Что правда, то правда, мат становится обыденной частью сегодняшней речи. Казалось бы, к этому можно уже привыкнуть, но лично у меня, увы, никак не получается. Как испытал я уже лет двадцать тому первый шок на спектакле «Вальпургиева ночь» по Веничке Ерофееву, так до сих пор невольно вздрагиваю и морщусь от каждого услышанного со сцены-экрана или увиденного в книге мата. Публичное демонстративное хамство тогда, в 1990-м, особенно поразило ещё и потому, что творилось-свершалось на сцене театра МГУ, который располагался в здании факультета журналистики в стенах университетской церкви Святой мученицы Татьяны – Лида-дурёха потащила меня с целью похвалиться: вот, мол, какие мы, эмгэушники, лидеры-новаторы…

Меня особенно, помню, потрясло как подчёркнуто лихо и смачно матюгались на сцене девушки-актёрки – это было так отвратно, словно они прилюдно совершали акт дефекации. Мы ушли, не дождавшись перерыва.

Я не ханжа, вполне могу ввернуть непечатное словцо в смешном анекдоте в мужской компании, но слушать маты из женских или детских уст, со сцены и экрана, видеть-встречать в книгах – увольте. Хотя я вполне понимаю, что выросло уже целое поколение читателей, которым мы, писатели, пишущие  н о р м а л ь н- ы м  русским языком, кажемся пресными, устаревшими, отжившими. И ещё мне порой в голову приходит совсем уж странная мысль: а заговори я со своей родной дочерью матерками, глядишь, мы бы с ней лучше и легче друг друга поняли?..

На семинаре обсуждение «Вагинальной рапсодии» нашего Валерия Ерофеева закончилось, в общем-то, его конфузом. Я в конце концов предложил ему прочесть свой текст вслух. Он в пылу полемики согласился, начал с выражением читать, но на первом же мате споткнулся, как-то скомкал его, проглотил, второй и вовсе застрял у него в горле. Ерофеев отложил распечатку, поёрзал на стуле, попытался сбалансироваться:

– Ну это провокация! Во-первых, такие тексты, конечно, лучше читать про себя, наедине – они на это и рассчитаны. А во-вторых, это же написано от имени девчонки, как-то неловко мне, мужику, читать – не ложится на голос…

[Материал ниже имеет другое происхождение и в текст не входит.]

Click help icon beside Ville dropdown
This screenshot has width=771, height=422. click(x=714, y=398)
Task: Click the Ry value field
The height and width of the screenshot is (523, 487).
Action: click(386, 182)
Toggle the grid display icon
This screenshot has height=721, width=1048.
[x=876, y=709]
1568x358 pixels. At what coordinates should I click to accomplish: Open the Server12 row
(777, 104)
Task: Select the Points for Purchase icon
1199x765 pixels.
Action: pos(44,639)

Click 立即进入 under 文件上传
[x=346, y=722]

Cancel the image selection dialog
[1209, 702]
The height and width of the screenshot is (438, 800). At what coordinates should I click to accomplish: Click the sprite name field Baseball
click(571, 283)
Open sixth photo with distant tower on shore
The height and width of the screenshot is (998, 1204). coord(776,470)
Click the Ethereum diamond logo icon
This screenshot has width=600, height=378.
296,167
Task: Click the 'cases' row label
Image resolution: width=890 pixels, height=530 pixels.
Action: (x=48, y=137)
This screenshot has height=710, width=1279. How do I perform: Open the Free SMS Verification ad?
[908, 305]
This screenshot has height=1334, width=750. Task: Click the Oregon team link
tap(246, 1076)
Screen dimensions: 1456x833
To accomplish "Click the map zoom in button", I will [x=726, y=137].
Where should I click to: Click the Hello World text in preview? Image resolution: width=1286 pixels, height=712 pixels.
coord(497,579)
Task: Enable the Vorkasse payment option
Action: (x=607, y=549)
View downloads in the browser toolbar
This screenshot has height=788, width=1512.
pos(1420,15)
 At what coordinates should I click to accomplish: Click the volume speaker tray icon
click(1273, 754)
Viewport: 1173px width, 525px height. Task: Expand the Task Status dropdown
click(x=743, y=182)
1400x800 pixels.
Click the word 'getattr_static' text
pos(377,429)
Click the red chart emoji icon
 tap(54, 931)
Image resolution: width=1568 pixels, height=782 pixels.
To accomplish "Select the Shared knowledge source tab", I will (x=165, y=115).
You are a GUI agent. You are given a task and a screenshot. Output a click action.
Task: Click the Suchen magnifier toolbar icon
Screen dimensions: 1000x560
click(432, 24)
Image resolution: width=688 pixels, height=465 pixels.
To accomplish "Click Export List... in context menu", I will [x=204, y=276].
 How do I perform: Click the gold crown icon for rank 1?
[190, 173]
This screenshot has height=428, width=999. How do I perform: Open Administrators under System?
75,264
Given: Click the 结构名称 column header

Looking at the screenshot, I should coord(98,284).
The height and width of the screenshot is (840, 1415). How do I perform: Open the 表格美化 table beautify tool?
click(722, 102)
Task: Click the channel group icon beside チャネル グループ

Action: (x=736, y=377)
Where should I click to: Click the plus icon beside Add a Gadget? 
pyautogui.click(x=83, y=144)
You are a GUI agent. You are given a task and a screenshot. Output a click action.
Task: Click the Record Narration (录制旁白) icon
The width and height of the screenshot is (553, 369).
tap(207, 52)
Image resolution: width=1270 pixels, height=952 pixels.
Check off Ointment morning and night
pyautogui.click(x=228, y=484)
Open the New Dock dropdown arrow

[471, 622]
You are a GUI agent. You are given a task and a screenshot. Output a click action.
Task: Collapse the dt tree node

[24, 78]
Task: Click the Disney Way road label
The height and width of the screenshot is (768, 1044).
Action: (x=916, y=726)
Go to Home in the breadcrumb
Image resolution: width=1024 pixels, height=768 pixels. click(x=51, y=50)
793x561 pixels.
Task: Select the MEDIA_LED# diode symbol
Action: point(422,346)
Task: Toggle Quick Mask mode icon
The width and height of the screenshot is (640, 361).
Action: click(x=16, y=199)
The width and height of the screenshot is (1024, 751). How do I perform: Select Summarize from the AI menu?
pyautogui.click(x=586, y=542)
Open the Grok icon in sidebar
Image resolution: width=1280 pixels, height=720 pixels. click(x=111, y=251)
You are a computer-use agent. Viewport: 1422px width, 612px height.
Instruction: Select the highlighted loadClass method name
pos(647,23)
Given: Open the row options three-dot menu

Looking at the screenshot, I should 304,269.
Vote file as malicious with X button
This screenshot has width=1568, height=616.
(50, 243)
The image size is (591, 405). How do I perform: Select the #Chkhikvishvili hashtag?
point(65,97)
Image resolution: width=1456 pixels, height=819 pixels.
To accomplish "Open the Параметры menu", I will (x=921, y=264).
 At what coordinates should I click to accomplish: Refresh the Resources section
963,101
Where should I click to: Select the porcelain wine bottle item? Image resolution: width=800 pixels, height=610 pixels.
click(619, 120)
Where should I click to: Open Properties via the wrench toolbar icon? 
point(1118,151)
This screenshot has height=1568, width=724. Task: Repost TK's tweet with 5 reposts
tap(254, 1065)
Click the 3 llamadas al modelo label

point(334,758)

– Что провокация – это точно: подобные скатологические тексты (прошу не путать со скотологическими!) всегда провокация. Что касается «во-первых», то на прозе вы ведь не остановитесь, сочините потом и какую-нибудь свою «Вальпургиеву ночь», а её придётся на сцене исполнять-ставить, вслух, публично. Ну а насчёт «во-вторых», попросите вон Машу вместо вас прочесть.

Машенька, белокурая студенточка, уже и без того сидела красная как вишенка, а уж от одного только предложения-предположения читать гнусный ерофеевский текст зарделась до пунцовости и чуть не брызнула слезами. Встречаются ещё реликтовые девушки!

И вот теперь Ерофеев пришёл-заявился мучить меня ко мне домой.

– Извините, мой друг, – говорю я гостю, – поставить вам зачёт я не могу. Подите ещё поработайте над текстом. Тогда увидим.

Я знаю, что зачёт Ерофееву я всё равно поставлю. Помучаю и поставлю. И он это знает. Но ему непонятно, зачем я его мучаю. Он продолжает сидеть и уныло-просительно смотреть мне в глаза.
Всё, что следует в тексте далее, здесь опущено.